Inside the 2011 RSA Breach wired.com

Andy Greenberg, Wired:

For those with a longer memory, though, the RSA breach was the original massive supply chain attack. State cyberspies—who were later revealed to be working in the service of China’s People’s Liberation Army—penetrated infrastructure relied on across the globe to protect the internet. And in doing so, they pulled the rug out from under the entire world’s model of digital security. “It opened my eyes to supply chain attacks,” says Mikko Hypponen, chief research officer at F-Secure, who worked with Hirvonen on the company’s analysis of the RSA breach. “It changed my view of the world: the fact that, if you can’t break into your target, you find the technology that they use and break in there instead.”

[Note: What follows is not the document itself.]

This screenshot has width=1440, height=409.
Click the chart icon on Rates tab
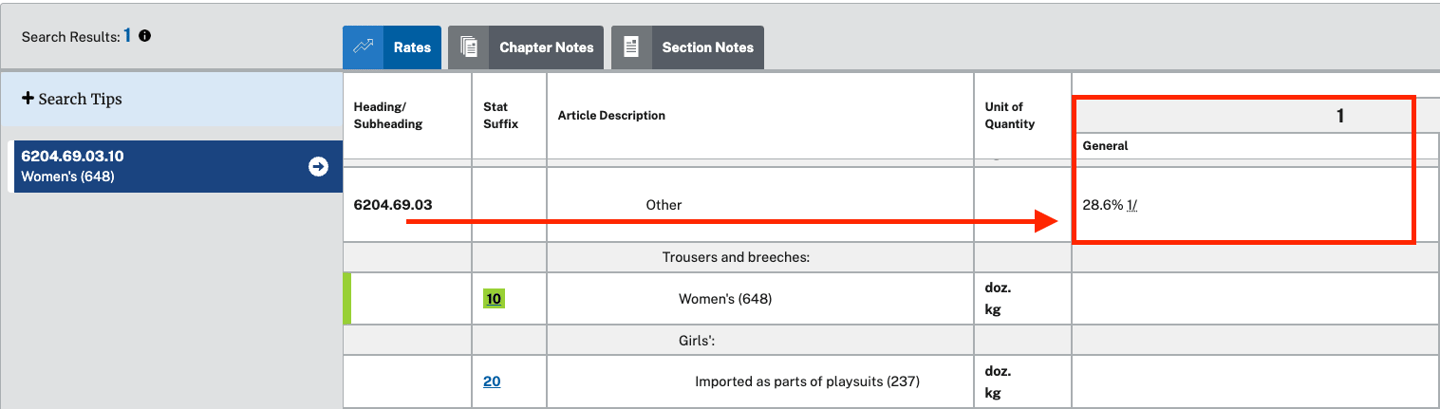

In the decade that followed, many key RSA executives involved in the company’s breach have held their silence, bound by 10-year nondisclosure agreements. Now those agreements have expired, allowing them to tell me their stories in new detail. Their accounts capture the experience of being targeted by sophisticated state hackers who patiently and persistently take on their most high-value networked targets on a global scale, where an adversary sometimes understands the interdependencies of its victims’ systems better than victims do themselves, and is willing to exploit those hidden relationships.

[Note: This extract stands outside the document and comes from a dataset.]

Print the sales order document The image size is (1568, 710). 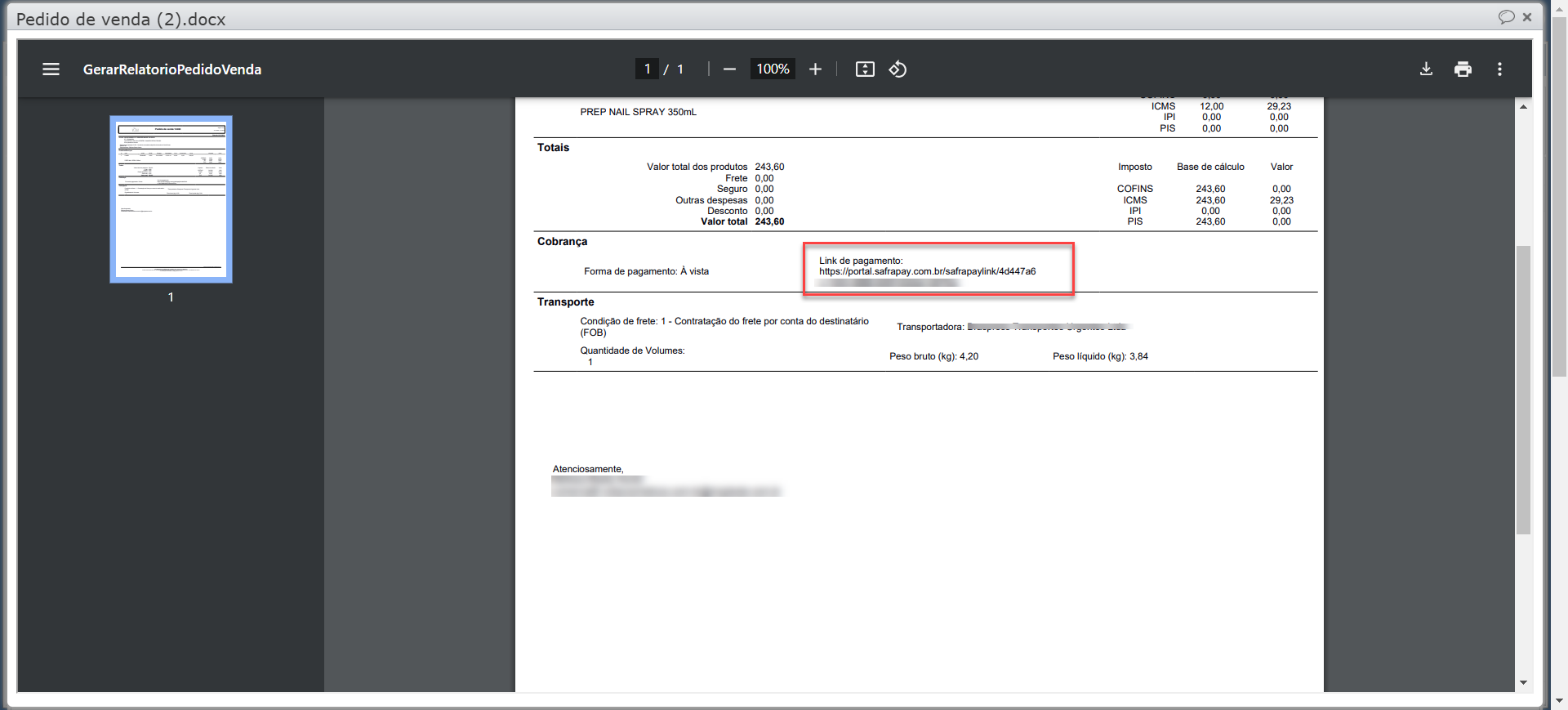pos(1463,69)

There are two things this article illustrated for me. The first is that it was relatively easy for RSA to trace the attack as it happened on its own network, no doubt due to some excellent design decisions.

The second is how difficult it can be to accurately attribute security breaches. Greenberg relays the story of how the NSA and Lockheed Martin claimed that RSA’s stolen seeds were used by Chinese intelligence agencies to infiltrate U.S. defence contractors. At the time, RSA acknowledged that this breach may have been responsible, but former RSA executives now dispute that, pointing to a lack of evidence. While it is easy to assume that people closely associated with RSA are going to defend the company, we should also be cautious in assuming that U.S. intelligence and these contractors are telling the truth. Unfortunately, there is still little public evidence either way. That is not to say that there are two equally-valid theories; we just do not yet know what the truth is.